O sal da mortificação

Para se santificar, o cristão corrente - que não é um religioso e não se afasta do mundo, porque o mundo é o lugar do seu encontro com Cristo - não precisa de hábito externo nem sinais distintivos. Os seus sinais são internos: a constante presença de Deus e o espírito de mortificação. Na realidade, são uma só coisa, porque a mortificação é apenas a oração dos sentidos.

A vocação cristã é vocação de sacrifício, de penitência, de expiação. Temos de reparar pelos nossos pecados (já voltámos a cara tantas vezes para não vermos Deus!) e por todos os pecados dos homens. Precisamos de seguir de perto os passos de Cristo: trazendo sempre no nosso corpo a mortificação, a abnegação de Cristo, o seu abatimento na Cruz, para que também a vida de Jesus se manifeste nos nossos corpos. O nosso caminho é de imolação e, nesta renúncia, encontraremos o gaudium cum pace, a alegria e a paz.

Não contemplamos o mundo com um olhar triste. Talvez involuntariamente, prestaram um fraco serviço à catequese os biógrafos de santos que queriam encontrar a todo o custo coisas extraordinárias nos servos de Deus, logo desde os primeiros vagidos. E contam de alguns deles que na sua infância não choravam, não mamavam às sextas-feiras por mortificação… Tu e eu nascemos a chorar, como Deus manda; e sugámos o peito da nossa mãe sem nos preocuparmos com Quaresmas nem Têmporas…

Agora, com o auxílio de Deus, aprendemos a descobrir ao longo dos dias (aparentemente sempre iguais) spatium verae penitentiae, tempo de verdadeira penitência; e nesses instantes fazemos propósitos de emendatio vitae, de melhorar a nossa vida. Este é o caminho para nos predispormos à graça e às inspirações do Espírito Santo na alma. E com essa graça - repito - vem o gaudium cum pace, a alegria, a paz e a perseverança no caminho.

⁂

Ação necessária: Copie, sem alterações, a parte do trecho sobre a mortificação que vai desde "A vocação cristã" até "alegria e a paz.", inclusive.

Dados armazenados:
⁂

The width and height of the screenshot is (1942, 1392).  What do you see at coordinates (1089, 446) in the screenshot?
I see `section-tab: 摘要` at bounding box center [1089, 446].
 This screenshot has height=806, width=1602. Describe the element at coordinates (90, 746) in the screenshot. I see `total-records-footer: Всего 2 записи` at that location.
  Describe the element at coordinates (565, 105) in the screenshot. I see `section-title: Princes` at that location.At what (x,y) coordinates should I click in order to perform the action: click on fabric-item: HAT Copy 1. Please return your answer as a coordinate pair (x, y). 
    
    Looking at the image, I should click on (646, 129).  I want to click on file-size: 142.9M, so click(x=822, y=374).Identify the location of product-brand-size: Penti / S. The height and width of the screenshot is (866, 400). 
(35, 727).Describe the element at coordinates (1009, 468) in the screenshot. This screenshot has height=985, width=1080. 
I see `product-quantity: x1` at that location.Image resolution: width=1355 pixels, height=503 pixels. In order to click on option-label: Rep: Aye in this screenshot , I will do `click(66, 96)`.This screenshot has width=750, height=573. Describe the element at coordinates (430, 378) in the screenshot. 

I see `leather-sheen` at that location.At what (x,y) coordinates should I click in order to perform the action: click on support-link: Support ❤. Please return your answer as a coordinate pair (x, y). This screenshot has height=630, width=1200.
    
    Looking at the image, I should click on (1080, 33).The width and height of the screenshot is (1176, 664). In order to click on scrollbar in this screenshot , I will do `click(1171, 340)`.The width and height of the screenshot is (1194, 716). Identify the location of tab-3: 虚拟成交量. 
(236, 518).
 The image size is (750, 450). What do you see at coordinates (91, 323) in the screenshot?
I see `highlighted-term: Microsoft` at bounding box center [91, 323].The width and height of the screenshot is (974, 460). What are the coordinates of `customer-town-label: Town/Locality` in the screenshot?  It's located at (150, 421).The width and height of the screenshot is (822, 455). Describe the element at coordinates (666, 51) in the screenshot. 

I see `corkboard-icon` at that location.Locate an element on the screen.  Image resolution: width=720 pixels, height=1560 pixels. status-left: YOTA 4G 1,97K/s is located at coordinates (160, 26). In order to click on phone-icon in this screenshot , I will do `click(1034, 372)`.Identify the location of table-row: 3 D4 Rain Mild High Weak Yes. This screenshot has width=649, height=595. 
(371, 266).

⁂

Resposta esperada:
A vocação cristã é vocação de sacrifício, de penitência, de expiação. Temos de reparar pelos nossos pecados (já voltámos a cara tantas vezes para não vermos Deus!) e por todos os pecados dos homens. Precisamos de seguir de perto os passos de Cristo: trazendo sempre no nosso corpo a mortificação, a abnegação de Cristo, o seu abatimento na Cruz, para que também a vida de Jesus se manifeste nos nossos corpos. O nosso caminho é de imolação e, nesta renúncia, encontraremos o gaudium cum pace, a alegria e a paz.